Labor News, Industry News

Reprinted from The Hollywood Reporter by Toni-Ann Lagana on January 21, 2021.

“It’s 5 a.m., and my whole body is shaking,” writes Toni-Ann Lagana in The Hollywood Reporter. “Not because I’m cold or having a caffeine or drug withdrawal, but because I have been up for 18 hours straight, six days a week, for the past three months, working on an unscripted TV show. I am not a ‘veteran producer’ yet, but with a decade of experience under my belt on projects for major networks and streamers, I’ve seen enough to know that behind the scenes, the postproduction world in unscripted TV has changed.

“Story producers, most of whom are freelancers, are traditionally leaned on in reality formats to go through hours of footage and create a rough ‘string out,’ a sequence of clips strung together in the order that an editor will later cut. But that job description has become a ‘frankenbite’ — a term for editing sound bites together to create a different sentence or meaning — of what it was versus what it actually is today. And, unlike editors, story producers do not have a union to turn to for help setting guidelines for workplaces that are rapidly changing because of tech advances and remote setups during the pandemic.

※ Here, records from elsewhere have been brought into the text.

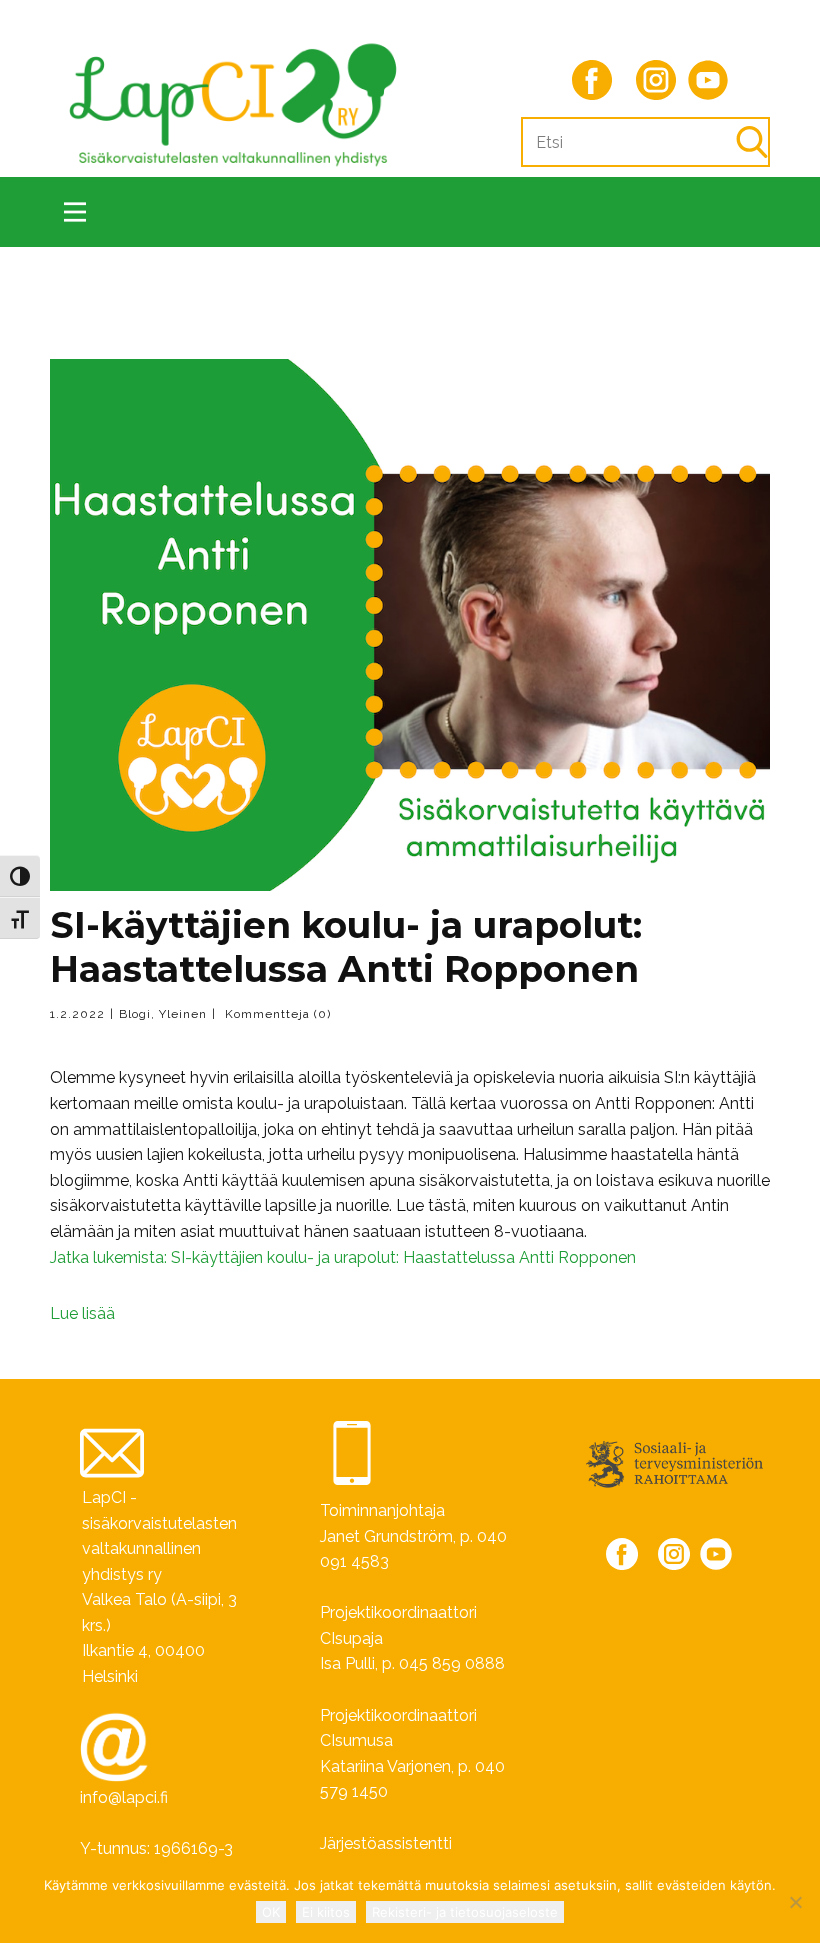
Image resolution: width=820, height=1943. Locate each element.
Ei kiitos (326, 1912)
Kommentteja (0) (276, 1014)
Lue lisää (82, 1313)
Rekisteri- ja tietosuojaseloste (465, 1912)
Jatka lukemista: (343, 1257)
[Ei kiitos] (795, 1902)
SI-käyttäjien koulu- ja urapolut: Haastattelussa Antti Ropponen (346, 946)
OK (271, 1912)
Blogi (135, 1014)
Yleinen (183, 1014)
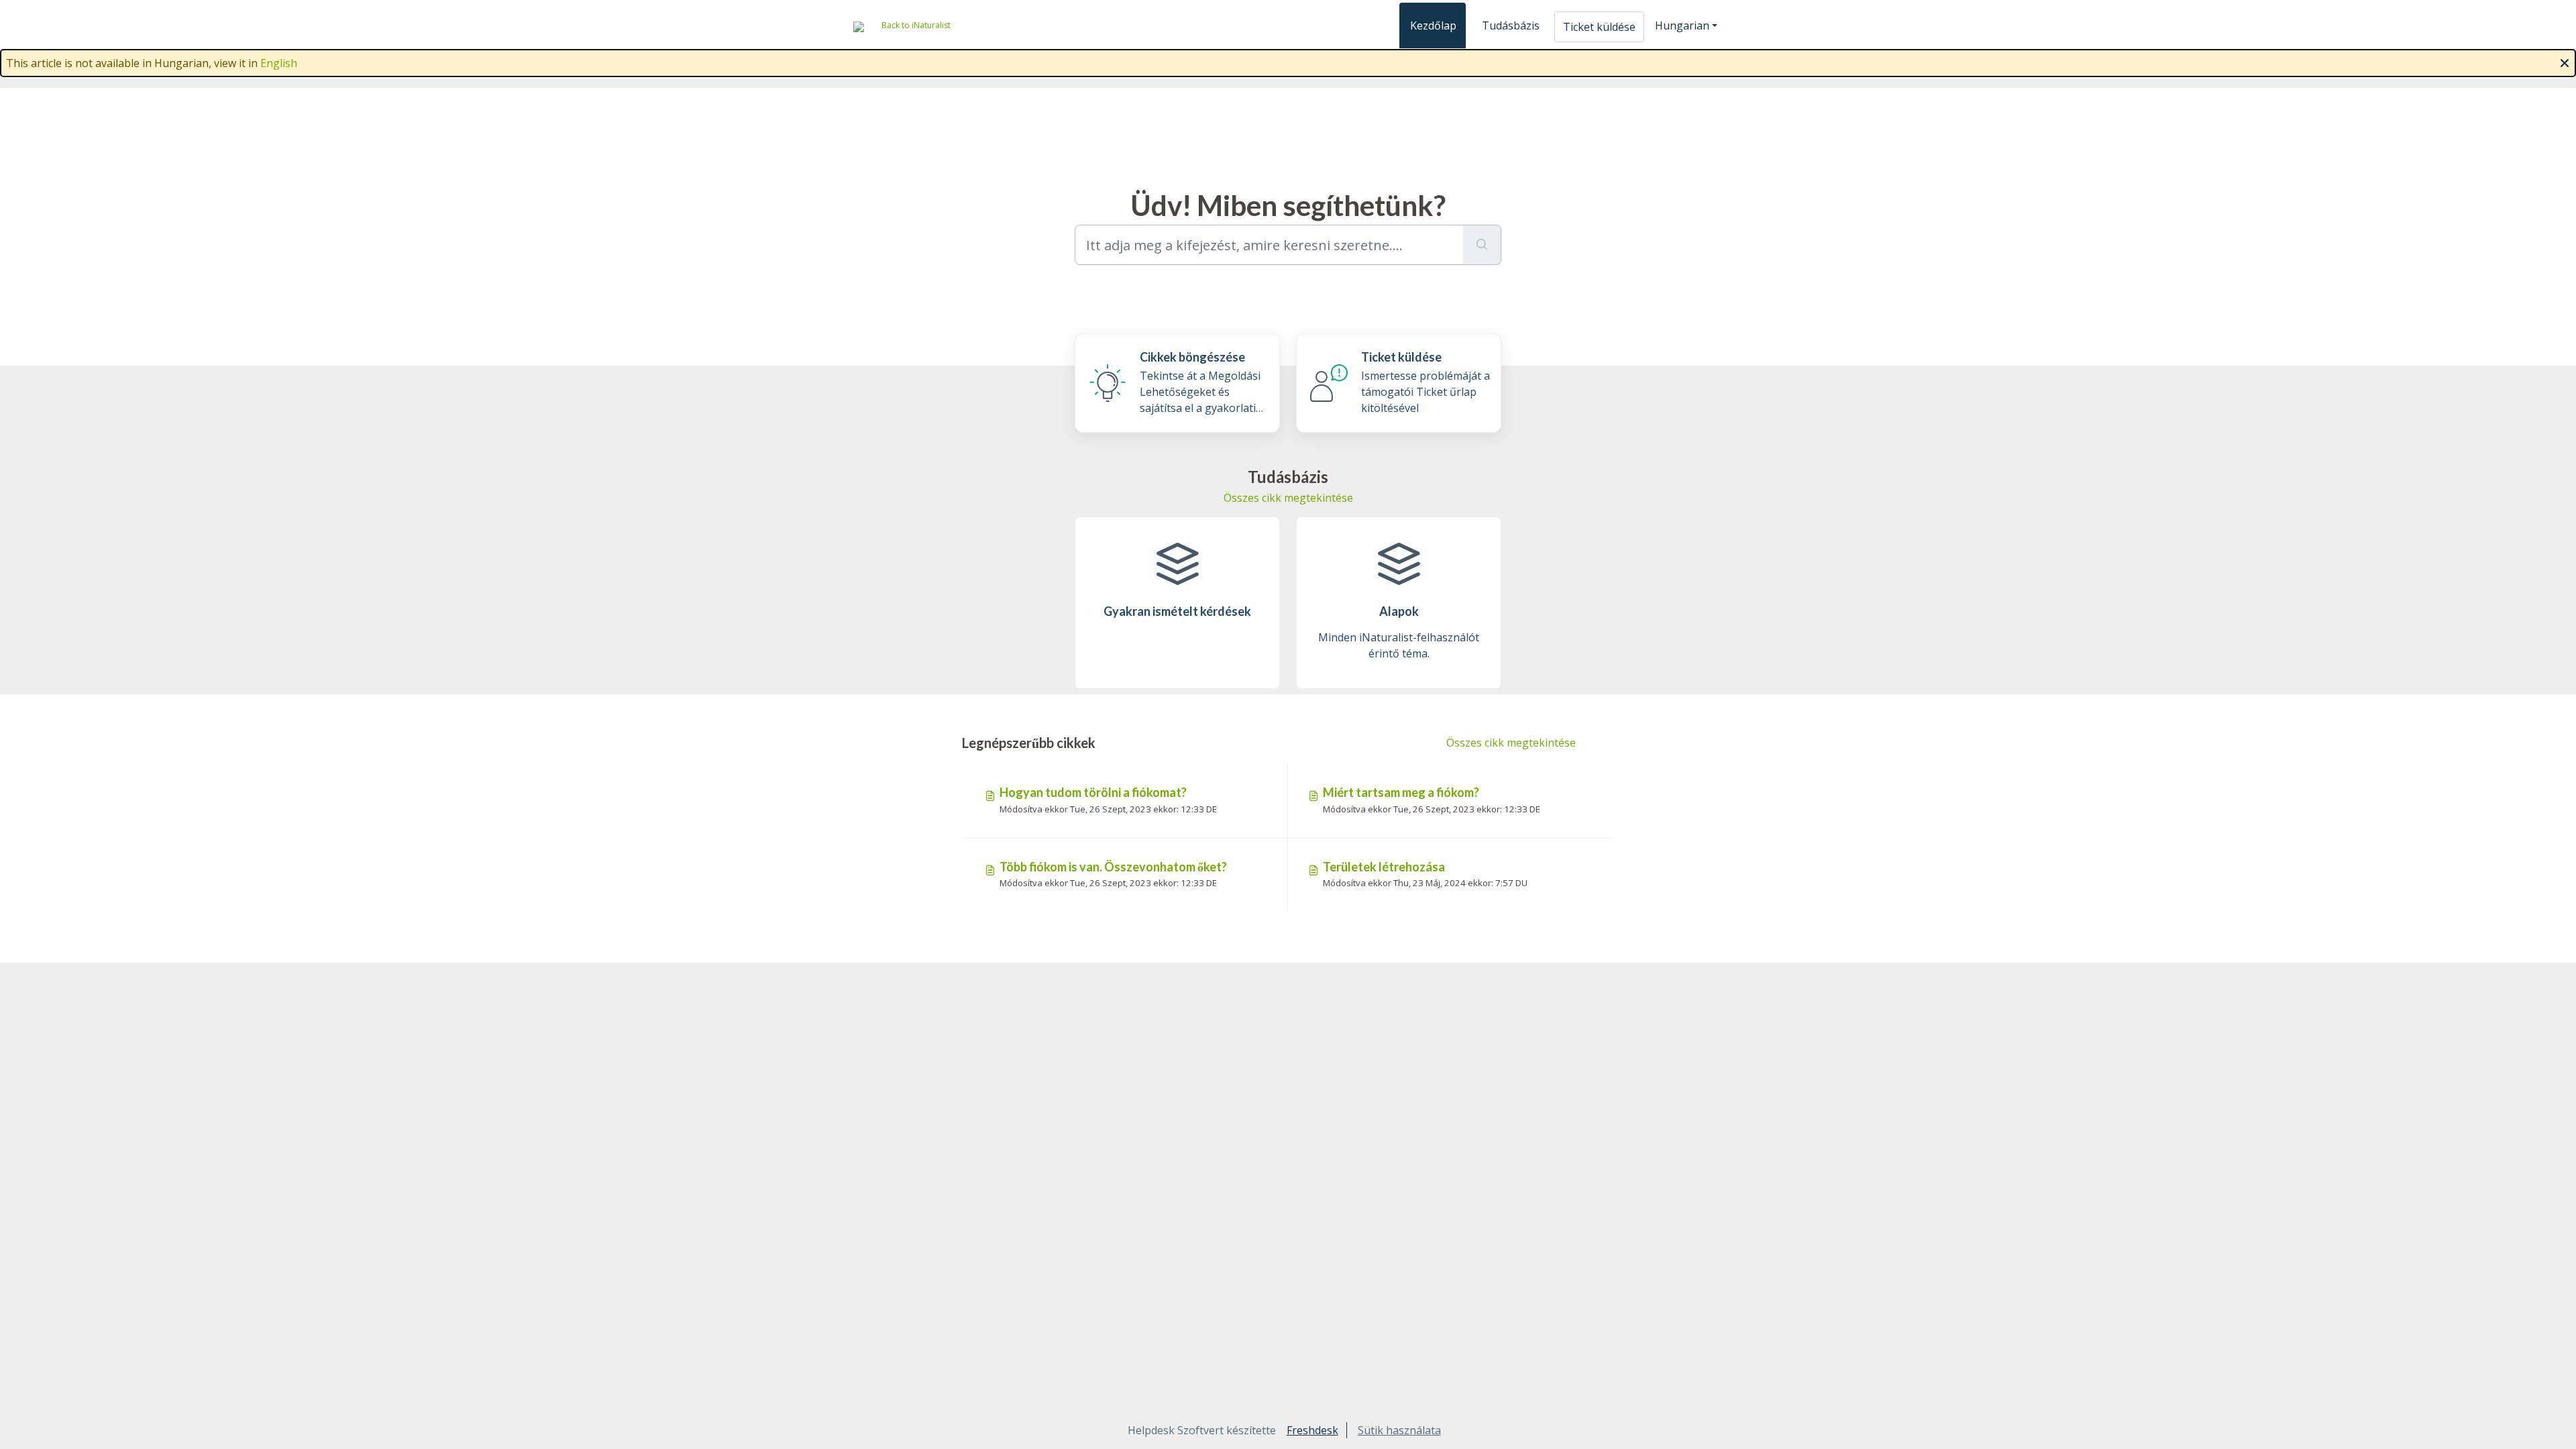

“Today, the expectation isn’t just for the story producers to create bins of select footage or rough string outs — it is to produce a perfectly crafted sequence (one that is missing only music and effects) to be handed to the editor in between creative meetings and writing up beat sheets, interviewing celebrities and contestants for story ideas, or tracking down the person who owns the rights to some childhood photo, because not every show is staffed to delegate those jobs. Therefore, story producers are spread thin (even with associate producers by their side) and left spending less time thinking ahead about overall stories and more time trying to cobble sound bites together quickly on an Avid editing setup. In my experience, as quickly as the field producers have to shoot, the post team has to finish editing in even half the time to get it on-air. …

THR 1/21

About Jeffrey Burman 861 Articles
Jeff Burman served on the Guild’s Board of Directors from 1992 to 2019. He is now retired. He can be reached at jeffrey.s.burman.57@gmail.com.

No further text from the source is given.